In rodents, gonadal steroids play a critical yet variable role in behaviors such as social interaction and cognitive performance. Gonadal steroids organize sex differences observed in spatial working memory, while the absence of activational effects induced by castration generally impedes spatial learning and memory. Although male sexual behavior is typically inhibited following castration, a significant proportion of gonadectomized B6D2F1 hybrid males retains the complete repertoire of male reproductive behavior. In a prior study, amyloid precursor protein and tau, proteins involved in cognitive behavior, facilitated steroid-independent male sex behavior in B6D2F1 hybrid male mice. We used this strain to investigate the relationship between gonadal steroid-independent male sexual behavior and cognition. After identifying "maters" (animals retaining steroid-independent male sex behavior) and "non-maters," we tested spatial memory in an 8-arm radial arm maze. Although neither group demonstrated a decrease in errors as a function of time, maters committed fewer errors compared to non-maters overall (p < 0.05). Maters also completed the maze more quickly than non-maters (p < 0.05). We measured mRNA expression of APP and MAPT as well as LEPR and D2R to probe potential roles of metabolism and motivation. Uniquely among maters, increased relative expression of D2R and LEPR in the hippocampus was associated with a longer latency to complete the maze during the last 3 or across all trials, respectively. These data demonstrate that maters outperform non-maters in the radial arm maze, warranting further study of potential differences in acquisition of spatial memory tasks or learning strategy between these groups.

Peripubertal gonadal steroids are necessary for steroid-independent male sexual behavior in castrated B6D2F1 male mice.

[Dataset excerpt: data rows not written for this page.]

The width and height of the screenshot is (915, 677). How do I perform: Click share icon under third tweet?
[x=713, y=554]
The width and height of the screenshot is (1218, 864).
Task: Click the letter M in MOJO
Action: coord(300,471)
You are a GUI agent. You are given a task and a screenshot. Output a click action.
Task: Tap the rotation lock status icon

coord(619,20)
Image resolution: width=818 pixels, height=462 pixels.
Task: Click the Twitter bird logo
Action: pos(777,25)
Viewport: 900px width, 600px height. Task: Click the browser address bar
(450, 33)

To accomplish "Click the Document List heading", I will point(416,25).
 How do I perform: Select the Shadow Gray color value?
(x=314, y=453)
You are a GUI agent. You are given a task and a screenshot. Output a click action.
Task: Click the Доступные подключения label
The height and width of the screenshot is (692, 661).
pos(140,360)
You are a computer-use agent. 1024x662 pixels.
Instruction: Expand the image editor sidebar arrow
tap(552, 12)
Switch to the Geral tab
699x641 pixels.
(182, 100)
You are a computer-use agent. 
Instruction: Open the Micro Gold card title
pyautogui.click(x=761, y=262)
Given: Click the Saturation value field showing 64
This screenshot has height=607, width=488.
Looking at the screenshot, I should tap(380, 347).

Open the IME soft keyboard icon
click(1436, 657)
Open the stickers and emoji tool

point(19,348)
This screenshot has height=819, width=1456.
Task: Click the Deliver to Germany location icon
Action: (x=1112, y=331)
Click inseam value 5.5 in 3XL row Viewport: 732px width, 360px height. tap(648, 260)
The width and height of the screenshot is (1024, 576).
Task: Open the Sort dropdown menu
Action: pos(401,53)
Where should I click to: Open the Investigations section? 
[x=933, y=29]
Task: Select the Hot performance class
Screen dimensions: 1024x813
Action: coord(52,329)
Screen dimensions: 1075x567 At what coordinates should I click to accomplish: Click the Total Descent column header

Gonadal steroids play an integral role in male sexual behavior, and in most rodent models, this relationship is tightly coupled. However, many other species, including humans, continue to demonstrate male sex behavior in the absence of gonadal steroids, and the mechanisms that regulate steroid-independent male sex behavior are not well understood. Approximately 30% of castrated male B6D2F1 hybrid mice display male sex behavior many months after castration, allowing for the investigation of individual variation in steroidal regulation of male sex behavior. During both the perinatal and peripubertal periods of development, the organizational effects of gonadal steroids on sexual differentiation of the neural circuits controlling male sex behavior are well-documented. Several factors can alter the normal range of gonadal steroids or their receptors which may lead to the disruption of the normal processes of masculinization and defeminization. It is unknown whether the organizational effects of gonadal hormones during puberty are necessary for steroid-independent male sex behavior. However, gonadal steroids during puberty were not necessary for either testosterone or estradiol to activate male sex behavior in adulthood. Furthermore, activation of male sex behavior was initiated sooner in hybrid male mice castrated prior to puberty that were administered estradiol in adulthood compared to those that were provided testosterone. The underlying mechanisms by which gonadal hormones, during both the perinatal and peripubertal developmental periods of sexual differentiation, organize the normal maturation of neural circuitry that regulates steroid-independent male sex behavior in adult castrated B6D2F1 male mice warrants further investigation.